Armenia has totaL CONTROL OVER ACCESS TO OR FOMR THE ENCLAVE. End of story.
But Nakhichevan has options. If Armenia is nasty, it can turn to Iran and or
Turkey for access. Thus it is a better negotiating position and therefore
less likely to suffer fomr political strangulation or an overbearing
neighbour.
Thus Lesotho is in a worsep osition than Nepal or bhutan which can turn to
China for access if India gets nasty, though the situation there has been
the other way around since 1949.
Switzerland has many more options again.
And this is where coastline comes in. Coast allows access that no one else
can block except by war. Thus Kaliningrad is not an enclave. It is a coastal
fragment, topologically the same as Alaska.

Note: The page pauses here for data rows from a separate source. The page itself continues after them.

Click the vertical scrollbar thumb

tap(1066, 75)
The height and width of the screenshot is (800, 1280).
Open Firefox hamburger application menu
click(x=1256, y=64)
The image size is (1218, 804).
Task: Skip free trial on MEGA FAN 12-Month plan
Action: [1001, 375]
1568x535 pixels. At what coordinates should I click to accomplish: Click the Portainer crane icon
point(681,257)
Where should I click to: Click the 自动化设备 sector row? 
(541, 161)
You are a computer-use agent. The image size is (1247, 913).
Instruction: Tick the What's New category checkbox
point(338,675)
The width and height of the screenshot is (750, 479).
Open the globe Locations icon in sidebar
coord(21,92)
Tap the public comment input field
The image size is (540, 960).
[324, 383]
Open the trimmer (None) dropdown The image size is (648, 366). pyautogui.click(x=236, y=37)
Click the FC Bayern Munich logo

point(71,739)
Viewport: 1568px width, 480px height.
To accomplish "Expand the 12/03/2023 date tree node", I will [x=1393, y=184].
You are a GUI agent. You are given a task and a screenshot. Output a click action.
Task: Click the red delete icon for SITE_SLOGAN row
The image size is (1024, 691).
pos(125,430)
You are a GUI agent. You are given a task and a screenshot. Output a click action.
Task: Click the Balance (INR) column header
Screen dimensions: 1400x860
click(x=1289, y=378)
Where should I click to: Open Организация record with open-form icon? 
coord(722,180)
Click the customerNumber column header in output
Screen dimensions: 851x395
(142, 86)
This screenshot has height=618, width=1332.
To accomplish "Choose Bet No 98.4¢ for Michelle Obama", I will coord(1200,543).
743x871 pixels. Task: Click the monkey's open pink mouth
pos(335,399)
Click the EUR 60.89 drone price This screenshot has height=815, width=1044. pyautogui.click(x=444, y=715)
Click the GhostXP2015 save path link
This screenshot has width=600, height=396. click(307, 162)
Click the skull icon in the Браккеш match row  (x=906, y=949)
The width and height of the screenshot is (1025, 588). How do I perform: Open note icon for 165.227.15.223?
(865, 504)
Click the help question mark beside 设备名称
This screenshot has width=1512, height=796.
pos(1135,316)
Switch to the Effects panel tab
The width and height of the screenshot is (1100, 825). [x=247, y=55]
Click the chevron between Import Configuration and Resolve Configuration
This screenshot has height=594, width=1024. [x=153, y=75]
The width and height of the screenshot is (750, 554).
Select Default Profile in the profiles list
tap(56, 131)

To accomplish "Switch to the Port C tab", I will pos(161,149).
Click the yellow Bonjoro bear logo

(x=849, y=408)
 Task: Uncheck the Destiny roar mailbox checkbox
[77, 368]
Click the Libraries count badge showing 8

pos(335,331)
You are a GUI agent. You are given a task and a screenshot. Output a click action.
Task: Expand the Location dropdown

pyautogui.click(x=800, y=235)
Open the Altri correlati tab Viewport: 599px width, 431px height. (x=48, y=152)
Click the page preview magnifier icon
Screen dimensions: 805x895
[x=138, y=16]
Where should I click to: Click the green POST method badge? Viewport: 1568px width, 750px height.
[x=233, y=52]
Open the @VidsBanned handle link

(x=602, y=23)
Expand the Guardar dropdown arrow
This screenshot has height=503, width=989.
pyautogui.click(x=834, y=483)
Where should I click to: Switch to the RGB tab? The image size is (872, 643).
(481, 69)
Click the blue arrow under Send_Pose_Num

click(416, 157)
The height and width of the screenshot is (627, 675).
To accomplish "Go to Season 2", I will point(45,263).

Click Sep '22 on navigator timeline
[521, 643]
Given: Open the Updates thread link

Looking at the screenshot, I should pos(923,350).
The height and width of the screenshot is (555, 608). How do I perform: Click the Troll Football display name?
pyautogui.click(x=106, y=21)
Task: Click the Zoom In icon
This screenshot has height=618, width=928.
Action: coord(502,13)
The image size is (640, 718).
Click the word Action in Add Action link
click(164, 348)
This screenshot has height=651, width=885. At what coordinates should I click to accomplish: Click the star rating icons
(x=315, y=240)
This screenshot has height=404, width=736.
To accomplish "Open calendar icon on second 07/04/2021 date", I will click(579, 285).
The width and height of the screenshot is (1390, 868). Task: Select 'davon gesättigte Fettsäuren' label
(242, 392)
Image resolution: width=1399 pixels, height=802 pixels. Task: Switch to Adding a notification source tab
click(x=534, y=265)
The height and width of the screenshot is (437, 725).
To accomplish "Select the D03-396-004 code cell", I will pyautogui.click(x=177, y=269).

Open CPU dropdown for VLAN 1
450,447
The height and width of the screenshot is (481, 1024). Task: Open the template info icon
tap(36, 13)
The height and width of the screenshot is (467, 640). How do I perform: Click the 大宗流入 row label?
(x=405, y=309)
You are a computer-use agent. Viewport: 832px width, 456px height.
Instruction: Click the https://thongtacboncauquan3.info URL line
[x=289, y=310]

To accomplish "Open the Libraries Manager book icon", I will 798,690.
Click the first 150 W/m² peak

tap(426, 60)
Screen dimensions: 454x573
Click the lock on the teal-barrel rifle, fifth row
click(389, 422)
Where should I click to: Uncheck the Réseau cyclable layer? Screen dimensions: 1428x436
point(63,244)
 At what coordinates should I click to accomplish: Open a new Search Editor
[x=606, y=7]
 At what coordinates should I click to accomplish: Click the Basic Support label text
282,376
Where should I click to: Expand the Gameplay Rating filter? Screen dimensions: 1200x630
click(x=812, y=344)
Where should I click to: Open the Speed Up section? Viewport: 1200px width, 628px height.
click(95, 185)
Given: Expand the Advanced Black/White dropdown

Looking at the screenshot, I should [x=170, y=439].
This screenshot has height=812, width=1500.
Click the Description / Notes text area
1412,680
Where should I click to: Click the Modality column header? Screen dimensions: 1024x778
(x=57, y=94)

when there is a difference in levle of political unit, things get more
tricky. fragments of Belgian provinces ajoining other provinces and the
INTERNATIONAL border make a typology more difficult. But as the
international border is of higher order, and more impenetrable than an
internal prtovincial bnorder, that might influence our take on this
situation.

I hadn't considered those before. But I would call them fragements, as they
are still Belgian as opposed to Dutch.

Brendan


>From: peter.smaardijk@...
>Reply-To: BoundaryPoint@yahoogroups.com
>To: BoundaryPoint@yahoogroups.com
>Subject: [BoundaryPoint] Re: Largest enclave
>Date: Mon, 12 Mar 2001 23:02:33 -0000
>
>Oops... I meant Brendan of course. Sorry
>
>Peter S.
>
>--- In BoundaryPoint@y..., peter.smaardijk@a... wrote:
> > Martin,
> >
> > Why is it so important that the exclave is surrounded by only one
> > other unit? In other words, why can't the municipality of Voeren in
> > Belgium be an exclave of Flanders? That it isn't an enclave, I can
> > see. But it is an exclave (in my humble opinion) to Flanders. For
>the
> > Flemish it is of little importance that it is wedged between the
> > Netherlands and Wallonia.
> >
> > I'm taking this secundary level example to make my point, because I
> > can't think of an international one right now. But I hope you
> > understand what I mean.
> >
> > Peter S.
> >
> > --- In BoundaryPoint@y..., "Brendan Whyte" <brwhyte@h...> wrote:
> > > No. No claves, ex or en.
> > > The mainland bit i would call a fragment of the island, as the
> > island has
> > > the larger population and more importantly the capital. The
> > mainland is
> > > larger in area, but still a fragment, as it is peripheral.
> > > ***********
> > > David pulled me up on a fine point:
> > > an enclave or exclave must be surrounded entirely by one other
>unit.
> > > An enclave is inside you and an exclave is a PIECE of you inside
> > someome
> > > else.
> > > Eq. Guinea is and has neither of these.